Using TextParser in WinForms
In This Topic
One of the greatest advantages of the TextParser library is that it can be used with all platforms which implement .NET Standard 2.0. This enables you to use this library in almost any type of .NET application.
This specific walkthrough explains how you can use the TextParser library in a WinForms application to extract text from HTML documents (For example, Emails). Further, it also explains how the extraction results can be visualized using different controls such as FlexGrid, FlexPie, and others.
After completing the implementation of this walkthrough, you will learn the following:
- Extracting text using HTML extractor
- Populating the WinForms controls with the extraction results
Let us take an example to understand the implementation of the above mentioned points. Consider a scenario where we want to extract information (example, customer name, total order amount, ordered items, and so on from order confirmation emails) received from an e-commerce provider like Amazon as shown in the image below.
As it is commonly observed that the emails sent by a specific provider follow the same general structure in text presentation. So, one email can be used as a template to extract the data from all the other emails. The HTML extractor provided by the TextParser library would appropriately serve the purpose in this scenario as it is capable of extracting the desired text from HTML documents correctly, even if slight differences exist between the template emails and the source emails.
Step 1: Extracting text using HTML extractor
- Create a new Windows Forms application.
- Install the ‘C1.TextParser’ NuGet package in your application to add the appropriate references to the project.
- Copy the template email (‘amazonEmail1.html’) and the source email (‘amazonEmail2.html’) files from the ECommerceOrder product sample to your project folder.

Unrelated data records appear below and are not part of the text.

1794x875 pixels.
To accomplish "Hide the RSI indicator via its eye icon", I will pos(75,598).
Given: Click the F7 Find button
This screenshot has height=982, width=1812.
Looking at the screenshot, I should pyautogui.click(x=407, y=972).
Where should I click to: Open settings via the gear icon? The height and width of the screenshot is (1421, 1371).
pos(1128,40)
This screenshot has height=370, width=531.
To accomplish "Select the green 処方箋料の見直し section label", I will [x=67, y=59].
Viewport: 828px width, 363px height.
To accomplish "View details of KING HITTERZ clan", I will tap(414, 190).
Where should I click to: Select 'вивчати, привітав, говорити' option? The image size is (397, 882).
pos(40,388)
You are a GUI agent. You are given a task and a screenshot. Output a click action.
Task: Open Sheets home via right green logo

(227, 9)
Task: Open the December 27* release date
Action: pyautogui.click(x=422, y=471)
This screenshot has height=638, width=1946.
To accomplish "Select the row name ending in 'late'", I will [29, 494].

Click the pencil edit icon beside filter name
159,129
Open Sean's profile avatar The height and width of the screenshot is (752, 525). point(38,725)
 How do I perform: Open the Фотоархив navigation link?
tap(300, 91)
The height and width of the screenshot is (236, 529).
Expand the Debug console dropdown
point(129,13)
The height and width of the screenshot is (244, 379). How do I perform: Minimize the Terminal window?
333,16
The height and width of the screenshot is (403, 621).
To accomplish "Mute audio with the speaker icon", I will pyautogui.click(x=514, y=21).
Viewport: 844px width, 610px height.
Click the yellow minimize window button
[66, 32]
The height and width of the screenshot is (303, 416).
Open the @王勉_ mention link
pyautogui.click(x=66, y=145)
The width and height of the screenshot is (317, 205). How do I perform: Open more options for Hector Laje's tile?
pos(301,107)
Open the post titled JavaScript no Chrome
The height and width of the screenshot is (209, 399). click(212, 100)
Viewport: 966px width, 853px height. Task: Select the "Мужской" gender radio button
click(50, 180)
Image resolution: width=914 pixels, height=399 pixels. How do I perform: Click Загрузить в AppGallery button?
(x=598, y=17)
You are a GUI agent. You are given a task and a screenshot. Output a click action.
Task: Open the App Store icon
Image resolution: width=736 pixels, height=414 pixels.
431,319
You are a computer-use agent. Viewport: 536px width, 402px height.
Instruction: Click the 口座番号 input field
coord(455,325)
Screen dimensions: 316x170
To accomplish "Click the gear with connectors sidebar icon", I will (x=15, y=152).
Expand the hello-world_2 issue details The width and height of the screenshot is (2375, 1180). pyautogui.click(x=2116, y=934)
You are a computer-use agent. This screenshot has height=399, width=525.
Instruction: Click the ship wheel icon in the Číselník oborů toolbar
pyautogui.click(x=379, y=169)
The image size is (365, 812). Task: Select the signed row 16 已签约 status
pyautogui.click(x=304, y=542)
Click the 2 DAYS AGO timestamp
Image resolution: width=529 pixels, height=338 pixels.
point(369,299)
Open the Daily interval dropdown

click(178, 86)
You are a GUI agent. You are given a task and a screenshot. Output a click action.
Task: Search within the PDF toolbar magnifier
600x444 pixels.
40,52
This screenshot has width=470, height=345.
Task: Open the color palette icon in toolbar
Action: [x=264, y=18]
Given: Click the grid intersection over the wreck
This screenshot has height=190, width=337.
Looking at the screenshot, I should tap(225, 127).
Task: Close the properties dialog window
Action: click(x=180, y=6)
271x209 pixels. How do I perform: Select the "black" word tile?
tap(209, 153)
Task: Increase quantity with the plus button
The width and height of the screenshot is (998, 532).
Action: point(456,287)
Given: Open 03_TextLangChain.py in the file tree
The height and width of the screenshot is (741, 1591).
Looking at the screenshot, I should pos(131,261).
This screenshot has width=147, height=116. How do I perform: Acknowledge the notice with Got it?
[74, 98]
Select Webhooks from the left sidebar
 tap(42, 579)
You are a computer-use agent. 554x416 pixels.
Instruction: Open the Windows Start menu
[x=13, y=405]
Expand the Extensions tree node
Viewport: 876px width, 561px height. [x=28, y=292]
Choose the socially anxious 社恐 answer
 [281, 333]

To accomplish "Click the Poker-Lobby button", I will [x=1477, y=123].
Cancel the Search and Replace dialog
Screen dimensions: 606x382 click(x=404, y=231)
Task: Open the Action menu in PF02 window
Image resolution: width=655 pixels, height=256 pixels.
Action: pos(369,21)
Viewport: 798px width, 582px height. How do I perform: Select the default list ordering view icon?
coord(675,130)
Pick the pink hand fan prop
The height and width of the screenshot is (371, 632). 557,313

- Load the template email by adding the following line of code to Form1.cs:
//Open the stream used as template for extracting data from similar HTML streams
Stream amazonTemplateStream = File.Open(@"..\\..\\amazonEmail1.html", FileMode.Open);
- Initialize the HtmlExtractor class using the loaded template email, using the code provided below:
//Initialize the HTMLExtractor class to extract data from HTML source based on template
HtmlExtractor amazonTemplate = new HtmlExtractor(amazonTemplateStream);
- Define fixed placeholders to extract the name of the customer, the expected delivery date and the total order amount by using the AddPlaceHolder method of the HtmlExtractor class. Note that fixed placeholders are shown marked with blue coloured boxes in the above image.
//Fixed placeHolder for the customer name
String customerNameXPath =
@"/html/body/div[2]/div/div/div/table/tbody/tr[2]/td/p[1]";
amazonTemplate.AddPlaceHolder("CustomerName", customerNameXPath, 6, 15);
//Fixed placeHolder for the expected delivery date
String deliveryDateXPath =
@"/html/body/div[2]/div/div/div/table/tbody/tr[3]/td/table/tbody/tr[1]/td[1]/p/strong";
amazonTemplate.AddPlaceHolder("DeliveryDate", deliveryDateXPath);
//Fixed placeHolder for the total amount of the order
String totalAmountXPath = @"//*[@id=""shipmentDetails""]/table/tbody/tr[8]/td[2]/strong";
amazonTemplate.AddPlaceHolder("TotalOrderAmount", totalAmountXPath);
- Define repeated place holders to extract the price, name and seller of each ordered item. Note that repeated placeholders are shown marked with red coloured boxes in the above image.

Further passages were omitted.